Microsoft continued its push to get companies on the hybrid cloud train on Monday, with the launch of several products all tailored at helping bridge on-premises datacenters and the public cloud.
The company announced that Windows Server 2016 and System Center 2016 will be available for purchase on October 1, and generally available in mid-October. On top of that, it unveiled new Azure functionality that makes it easier to monitor both public cloud infrastructure and on-premises datacenters in one control plane.
The second technical preview of Azure Stack is now also broadly available, after Microsoft launched it in private beta last month.
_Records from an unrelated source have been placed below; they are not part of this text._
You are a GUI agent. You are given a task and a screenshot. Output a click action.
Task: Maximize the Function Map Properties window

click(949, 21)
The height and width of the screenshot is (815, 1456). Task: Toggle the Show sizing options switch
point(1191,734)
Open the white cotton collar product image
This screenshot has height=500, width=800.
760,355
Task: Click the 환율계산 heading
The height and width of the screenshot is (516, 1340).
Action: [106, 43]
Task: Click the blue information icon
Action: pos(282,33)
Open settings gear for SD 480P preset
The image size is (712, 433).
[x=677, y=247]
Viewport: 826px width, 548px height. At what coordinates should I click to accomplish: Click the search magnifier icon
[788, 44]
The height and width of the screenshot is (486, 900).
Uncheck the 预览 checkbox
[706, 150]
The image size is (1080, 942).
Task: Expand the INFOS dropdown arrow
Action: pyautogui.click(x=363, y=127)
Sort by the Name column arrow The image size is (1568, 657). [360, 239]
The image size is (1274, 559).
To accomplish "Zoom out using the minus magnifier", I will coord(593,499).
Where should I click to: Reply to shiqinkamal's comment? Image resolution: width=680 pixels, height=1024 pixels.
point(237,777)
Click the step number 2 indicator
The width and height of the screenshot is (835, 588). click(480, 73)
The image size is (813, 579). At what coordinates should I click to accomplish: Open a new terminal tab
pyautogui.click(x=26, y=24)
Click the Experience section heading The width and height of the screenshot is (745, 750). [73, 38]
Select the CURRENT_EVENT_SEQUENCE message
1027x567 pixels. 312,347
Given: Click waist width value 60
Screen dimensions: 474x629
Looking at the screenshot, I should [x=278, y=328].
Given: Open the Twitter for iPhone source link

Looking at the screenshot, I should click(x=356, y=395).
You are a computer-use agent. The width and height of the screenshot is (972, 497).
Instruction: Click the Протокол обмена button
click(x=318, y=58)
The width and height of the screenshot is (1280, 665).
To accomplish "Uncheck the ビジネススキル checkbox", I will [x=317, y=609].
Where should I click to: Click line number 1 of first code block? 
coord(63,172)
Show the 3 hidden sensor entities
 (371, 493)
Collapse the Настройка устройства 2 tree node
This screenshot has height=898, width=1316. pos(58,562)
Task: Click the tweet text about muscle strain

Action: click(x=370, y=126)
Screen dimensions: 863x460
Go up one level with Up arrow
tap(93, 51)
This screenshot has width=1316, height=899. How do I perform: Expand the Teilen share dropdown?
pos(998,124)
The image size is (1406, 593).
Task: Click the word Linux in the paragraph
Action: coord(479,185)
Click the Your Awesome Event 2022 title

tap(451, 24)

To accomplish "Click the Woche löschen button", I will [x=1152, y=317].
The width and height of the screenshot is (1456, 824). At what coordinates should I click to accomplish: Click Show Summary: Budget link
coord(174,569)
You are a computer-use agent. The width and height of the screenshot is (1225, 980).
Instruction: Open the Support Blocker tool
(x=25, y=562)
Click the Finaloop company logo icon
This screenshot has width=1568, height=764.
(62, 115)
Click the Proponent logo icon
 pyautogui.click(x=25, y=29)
All told, these announcements are aimed at making it easier for companies with on-premises datacenters to connect those environments with Microsoft’s public cloud and gain benefits from that. It’s one of the things that helps differentiate Microsoft from its competitors in the cloud market, especially Amazon and Google.
As part of the launch of Windows Server 2016, Microsoft announced that customers of its server software will get the commercially supported package of Docker Engine at no additional cost. It’s a boost for companies that are trying to take advantage of containerization technology to improve their development workflow.
Azure’s monitoring console will let users see both their cloud infrastructure and their on-premises infrastructure in one console, thanks to an integration with Microsoft’s Operations Management Suite.
“And so now, if you go into the Azure portal, you’ll have both management capabilities for all of your Azure infrastructure, but also now all of your on-premises infrastructure,” Microsoft corporate vice president Julia White said in an interview. “Be it VMware on-prem, it could be OpenStack or whatever, or across cloud as well.”
Azure Stack’s second technical preview will give companies access to new services, including Azure Key Vault and Azure Queue storage. It will also include a preview of new capabilities, including monitoring and capacity planning, which are aimed at helping organizations get used to Azure Stack’s capabilities for rapid adoption.
That adoption will still take some time — Azure Stack isn’t slated for availability until next year, and it will only be available through a handful of integrated systems sold by Microsoft partners.